Protokolde öğrenciler artık eğitim-öğretim faaliyetlerini üretim ortamında yapacaklar ifadesi yer alıyor. Artık öğrencinin yeri okul değil fabrikalar, organize sanayi bölgeleri olacak diyorlar. Meslek lisesi öğretmenlerine hizmet içi eğitimi de MEB değil şirket verecek. Öğrenciler çocuk işçilere, öğretmenler de şirket personeline dönüştürülüyor. Öğretim programlarının, basılı ve digital ders materyallerinin içeriğine de şirket karar verecek. MEB okulları adım adım sermayeye devrediyor.
TÜİK verilerine göre;
• 1990’lı yıllarda çocuk işçilerin çoğunluğu tarımda iken, günümüzde çocuk işçilerin yaklaşık yarısı (%45’i) hizmetler sektöründe istihdam edilmektedir. 15-17 yaş grubunda bu oran %50’nin üzerindedir.
• 1999’da çalıştırılan çocukların yalnızca %29’u ücretli çalışanlardan oluşurken, 2019 yılında bu oran %63’e çıkmıştır.
• Sosyal Güvenlik Kurumu verilerine göre, MESEM’ler ile Türkiye’deki çırak sayısı son birkaç yılda yaklaşık iki kat artmıştır.
MESEM, çocuk işçiliğinin eğitim adı altında perdelenmesi, gizlenmesi işlevi görüyor.

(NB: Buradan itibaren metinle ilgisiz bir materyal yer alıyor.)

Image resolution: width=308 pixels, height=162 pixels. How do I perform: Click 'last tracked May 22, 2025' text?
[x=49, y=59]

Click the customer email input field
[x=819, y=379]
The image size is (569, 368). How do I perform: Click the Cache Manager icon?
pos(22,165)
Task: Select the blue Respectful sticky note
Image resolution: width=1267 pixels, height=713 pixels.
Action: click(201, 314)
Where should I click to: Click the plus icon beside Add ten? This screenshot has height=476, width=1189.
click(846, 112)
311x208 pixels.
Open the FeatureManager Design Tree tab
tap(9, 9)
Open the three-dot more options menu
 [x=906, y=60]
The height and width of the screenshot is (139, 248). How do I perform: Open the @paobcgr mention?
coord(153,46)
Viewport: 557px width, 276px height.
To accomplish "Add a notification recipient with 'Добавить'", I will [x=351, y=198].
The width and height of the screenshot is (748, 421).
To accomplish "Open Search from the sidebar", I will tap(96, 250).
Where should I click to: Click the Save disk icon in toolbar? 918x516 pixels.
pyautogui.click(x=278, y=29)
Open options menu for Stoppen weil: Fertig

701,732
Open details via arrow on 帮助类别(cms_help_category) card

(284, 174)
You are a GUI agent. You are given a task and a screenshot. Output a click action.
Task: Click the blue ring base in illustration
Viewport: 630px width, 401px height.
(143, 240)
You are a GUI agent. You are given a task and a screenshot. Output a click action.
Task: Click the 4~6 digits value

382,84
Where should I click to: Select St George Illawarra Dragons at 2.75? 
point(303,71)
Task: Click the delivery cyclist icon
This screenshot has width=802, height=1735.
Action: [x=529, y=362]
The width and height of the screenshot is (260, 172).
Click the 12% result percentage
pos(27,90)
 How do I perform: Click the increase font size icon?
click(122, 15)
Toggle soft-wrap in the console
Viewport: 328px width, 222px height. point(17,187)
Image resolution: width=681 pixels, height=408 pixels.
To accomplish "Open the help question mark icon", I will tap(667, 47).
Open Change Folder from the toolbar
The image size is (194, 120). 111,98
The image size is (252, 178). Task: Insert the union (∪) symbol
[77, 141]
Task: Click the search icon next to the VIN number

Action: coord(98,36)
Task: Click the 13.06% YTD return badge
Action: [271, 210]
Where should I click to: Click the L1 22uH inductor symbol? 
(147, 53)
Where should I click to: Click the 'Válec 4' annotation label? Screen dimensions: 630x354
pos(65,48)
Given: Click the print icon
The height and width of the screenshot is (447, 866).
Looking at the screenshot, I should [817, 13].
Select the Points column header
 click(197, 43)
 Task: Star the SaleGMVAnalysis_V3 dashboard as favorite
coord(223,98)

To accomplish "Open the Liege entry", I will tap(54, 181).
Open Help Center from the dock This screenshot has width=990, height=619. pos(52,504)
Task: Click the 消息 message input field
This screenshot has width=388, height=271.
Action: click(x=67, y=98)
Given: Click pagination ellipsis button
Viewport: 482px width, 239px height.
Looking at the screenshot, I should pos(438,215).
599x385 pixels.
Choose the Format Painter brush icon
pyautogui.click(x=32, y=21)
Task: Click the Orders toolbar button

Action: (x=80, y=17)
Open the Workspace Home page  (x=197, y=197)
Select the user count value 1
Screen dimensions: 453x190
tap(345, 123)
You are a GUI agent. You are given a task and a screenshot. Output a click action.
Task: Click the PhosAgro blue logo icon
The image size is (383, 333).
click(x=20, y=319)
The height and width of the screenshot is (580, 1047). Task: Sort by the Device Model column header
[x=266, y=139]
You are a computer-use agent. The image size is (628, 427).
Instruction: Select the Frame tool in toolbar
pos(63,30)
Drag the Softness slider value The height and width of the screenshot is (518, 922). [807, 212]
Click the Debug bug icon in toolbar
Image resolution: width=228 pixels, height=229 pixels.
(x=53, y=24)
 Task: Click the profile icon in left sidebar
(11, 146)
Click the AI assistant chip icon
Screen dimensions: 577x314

Mesleki ve teknik eğitim politika belgesinde MESEM’lerin sayısının hızla artması da hedefler arasında. Ancak artık MESEM sömürüsü de patronlara yetmiyor. Dört yeni okul modeli ve mesleki ve teknik eğitim politika belgesi ile tüm meslek liseleri MESEM’leştiriliyor. Hatta ortaokulların meslek bölümleri açılarak çocuk işçilik ortaokul yaşına indiriliyor.